┌────────

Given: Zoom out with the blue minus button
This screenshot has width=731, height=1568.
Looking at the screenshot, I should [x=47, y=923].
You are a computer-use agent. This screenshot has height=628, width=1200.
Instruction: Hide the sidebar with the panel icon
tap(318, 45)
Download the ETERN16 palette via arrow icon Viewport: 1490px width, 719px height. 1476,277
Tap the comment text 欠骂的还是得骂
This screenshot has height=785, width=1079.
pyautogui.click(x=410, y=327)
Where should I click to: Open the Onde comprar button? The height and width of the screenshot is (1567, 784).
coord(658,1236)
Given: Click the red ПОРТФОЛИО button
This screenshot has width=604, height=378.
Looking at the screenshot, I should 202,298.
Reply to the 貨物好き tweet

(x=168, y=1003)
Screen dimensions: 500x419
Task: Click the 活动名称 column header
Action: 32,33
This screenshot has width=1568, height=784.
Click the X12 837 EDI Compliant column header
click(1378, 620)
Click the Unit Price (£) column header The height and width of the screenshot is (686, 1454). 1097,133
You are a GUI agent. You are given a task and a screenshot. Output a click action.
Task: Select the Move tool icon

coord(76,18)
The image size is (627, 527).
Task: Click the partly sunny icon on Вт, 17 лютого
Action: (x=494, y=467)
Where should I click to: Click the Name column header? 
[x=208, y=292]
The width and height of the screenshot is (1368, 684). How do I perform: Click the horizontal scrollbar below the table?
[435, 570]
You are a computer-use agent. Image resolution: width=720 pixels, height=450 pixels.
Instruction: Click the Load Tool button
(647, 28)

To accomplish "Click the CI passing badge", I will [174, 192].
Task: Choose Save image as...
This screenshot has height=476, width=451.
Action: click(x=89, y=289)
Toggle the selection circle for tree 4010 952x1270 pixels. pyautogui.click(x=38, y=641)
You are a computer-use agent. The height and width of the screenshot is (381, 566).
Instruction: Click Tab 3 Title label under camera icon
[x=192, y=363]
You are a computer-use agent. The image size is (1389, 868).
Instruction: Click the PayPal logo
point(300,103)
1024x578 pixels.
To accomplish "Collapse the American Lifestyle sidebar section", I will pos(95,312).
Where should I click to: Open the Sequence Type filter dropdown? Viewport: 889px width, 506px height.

└────────

ACTIVITY
Beginning with the line in which "Task: Choose Save image as..." appears, set down each line through the last one in the listing, unchanged and with no extras.

PROBLEM SOLUTION
Task: Choose Save image as...
This screenshot has height=476, width=451.
Action: click(x=89, y=289)
Toggle the selection circle for tree 4010 952x1270 pixels. pyautogui.click(x=38, y=641)
You are a computer-use agent. The height and width of the screenshot is (381, 566).
Instruction: Click Tab 3 Title label under camera icon
[x=192, y=363]
You are a computer-use agent. The image size is (1389, 868).
Instruction: Click the PayPal logo
point(300,103)
1024x578 pixels.
To accomplish "Collapse the American Lifestyle sidebar section", I will pos(95,312).
Where should I click to: Open the Sequence Type filter dropdown? Viewport: 889px width, 506px height.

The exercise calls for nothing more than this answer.